SOURCE DATA
* * * * * * *

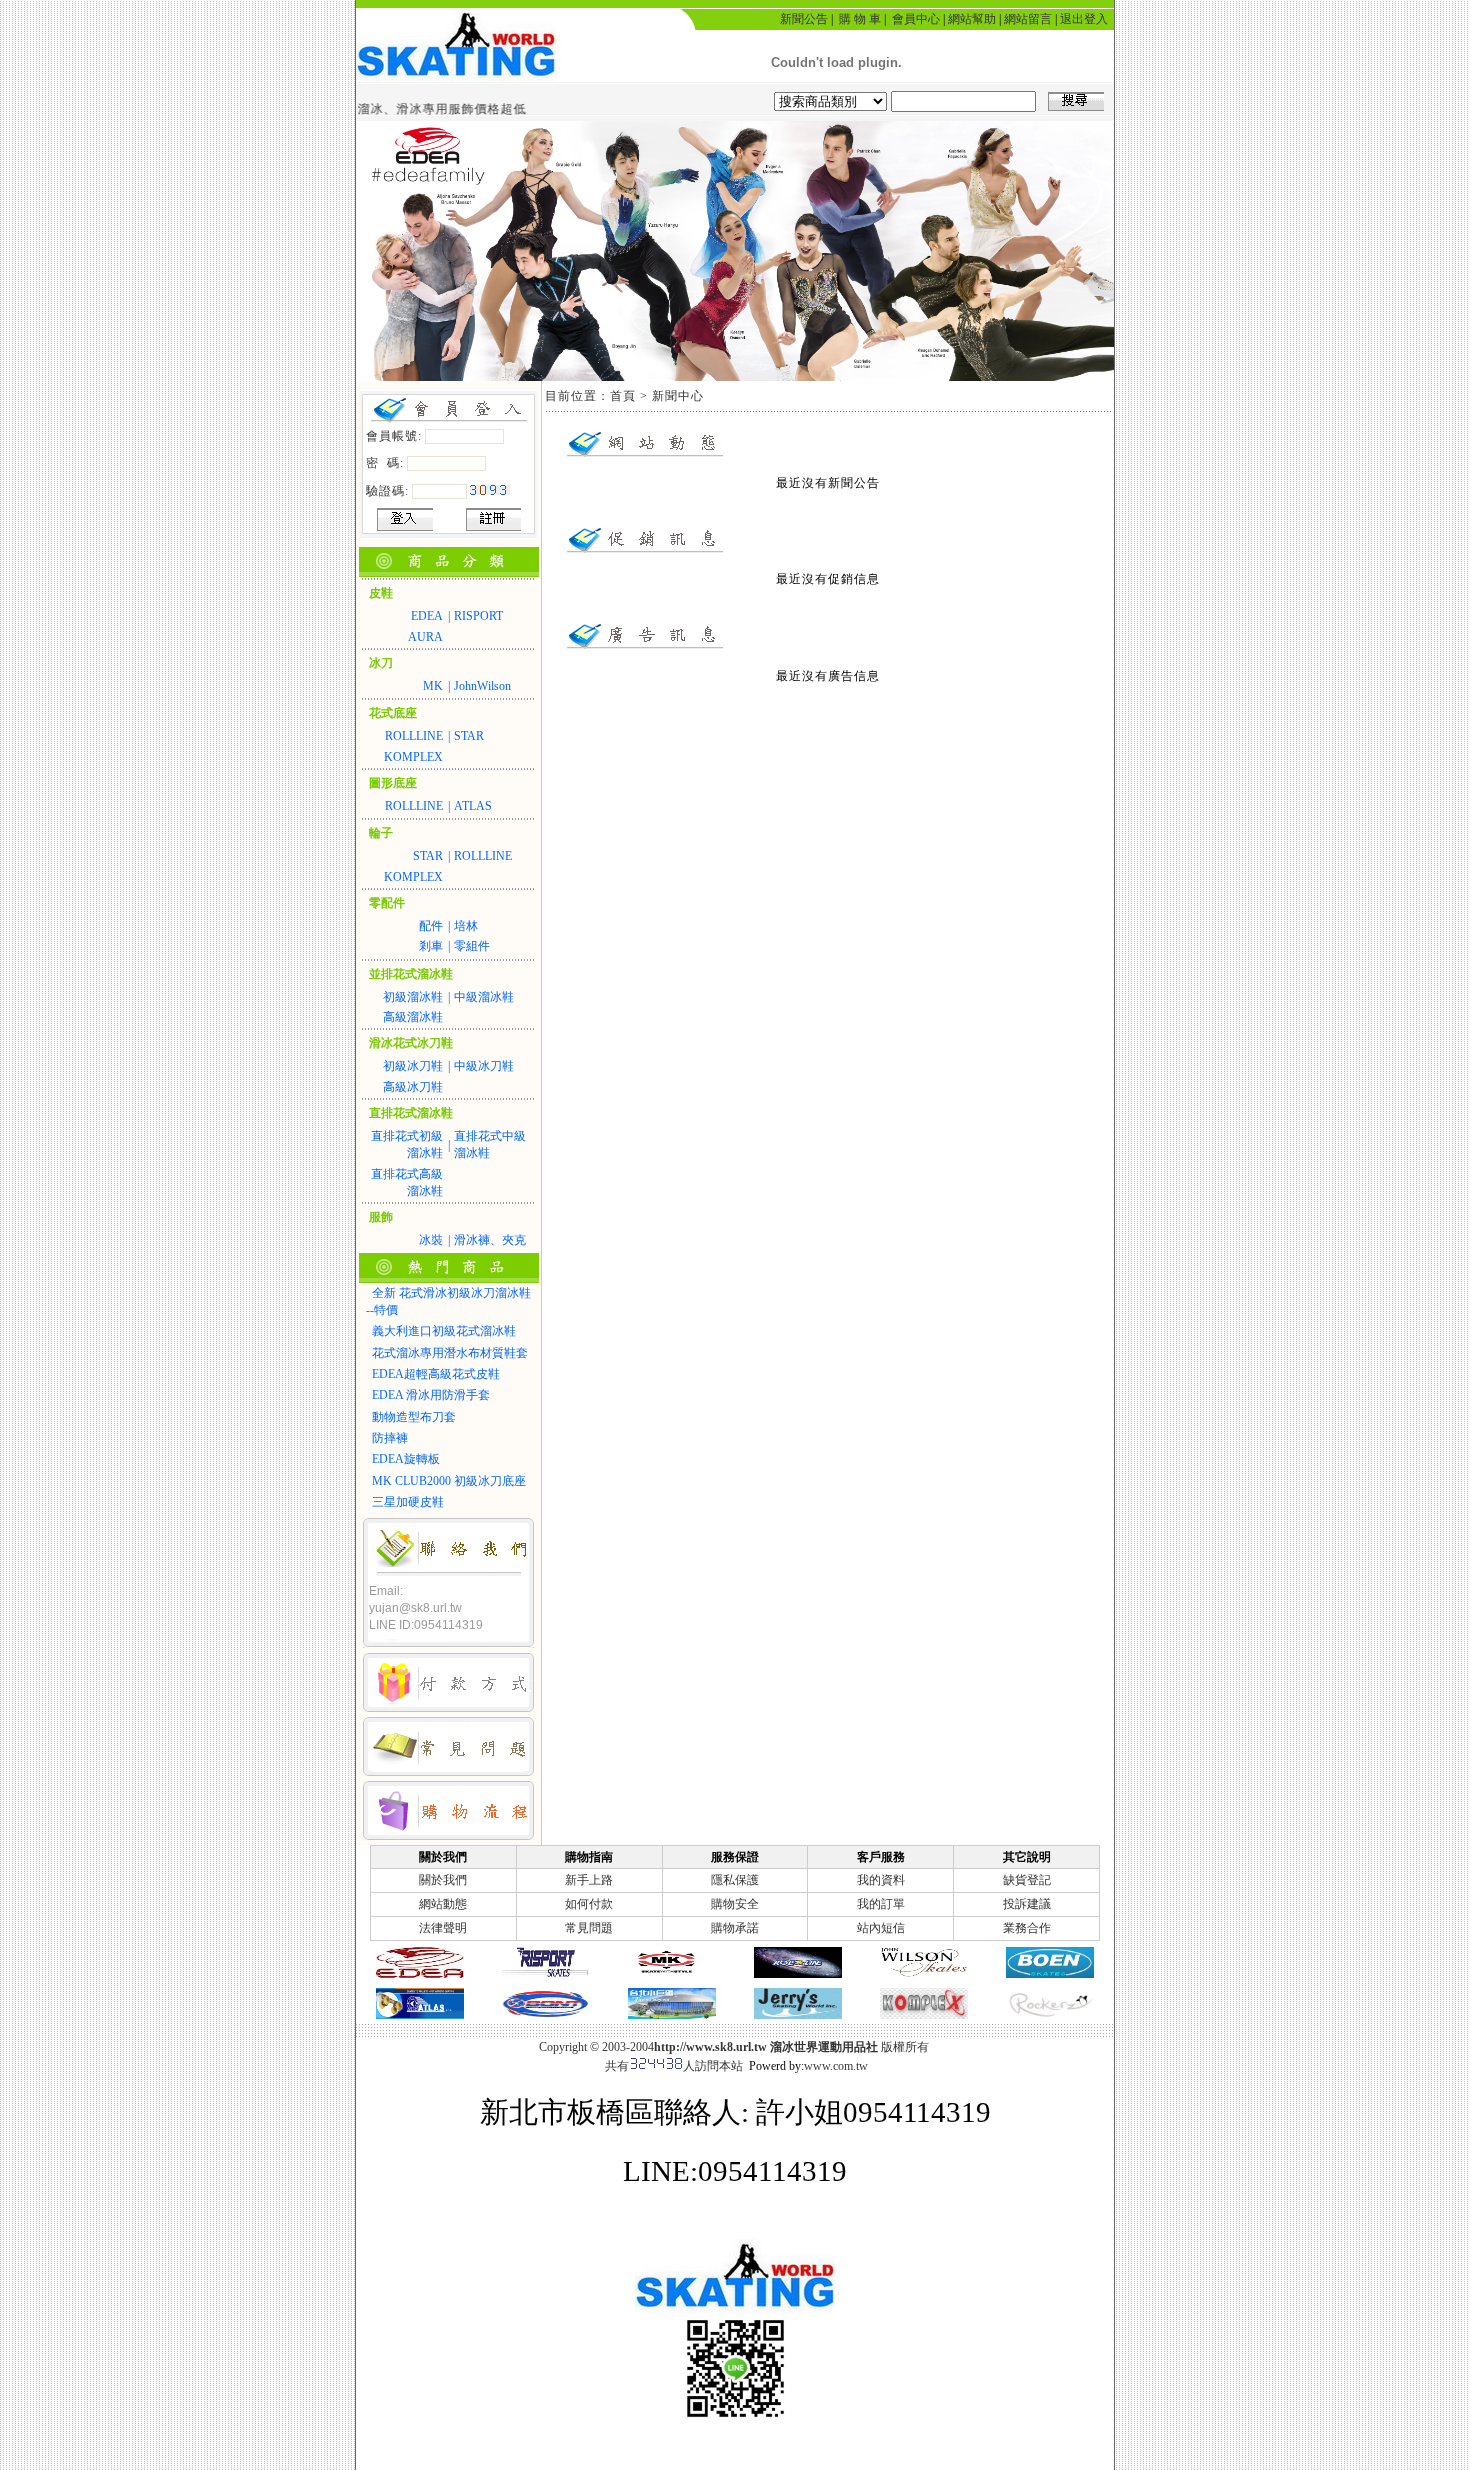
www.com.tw (836, 2066)
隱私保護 (735, 1880)
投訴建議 (1027, 1904)
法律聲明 (443, 1928)
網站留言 (1028, 19)
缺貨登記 (1027, 1880)
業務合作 (1027, 1928)
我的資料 (881, 1880)
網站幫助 (972, 19)
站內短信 (881, 1928)
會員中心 (916, 19)
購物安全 (735, 1904)
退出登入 (1084, 19)
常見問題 (589, 1928)
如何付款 (589, 1904)
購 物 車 (860, 19)
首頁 (623, 396)
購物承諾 (735, 1928)
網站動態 (443, 1904)
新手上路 (589, 1880)
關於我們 (443, 1880)
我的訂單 (881, 1904)
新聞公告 (804, 19)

* * * * * * *

INSTRUCTIONS FOR THE TASK
Extract the lines above from the one containing "我的資料 (881, 1880)" to the last line, both included, exactly as written.

SOLUTION
我的資料 (881, 1880)
網站幫助 (972, 19)
站內短信 (881, 1928)
會員中心 (916, 19)
購物安全 (735, 1904)
退出登入 (1084, 19)
常見問題 (589, 1928)
如何付款 (589, 1904)
購 物 車 (860, 19)
首頁 (623, 396)
購物承諾 (735, 1928)
網站動態 (443, 1904)
新手上路 (589, 1880)
關於我們 (443, 1880)
我的訂單 (881, 1904)
新聞公告 (804, 19)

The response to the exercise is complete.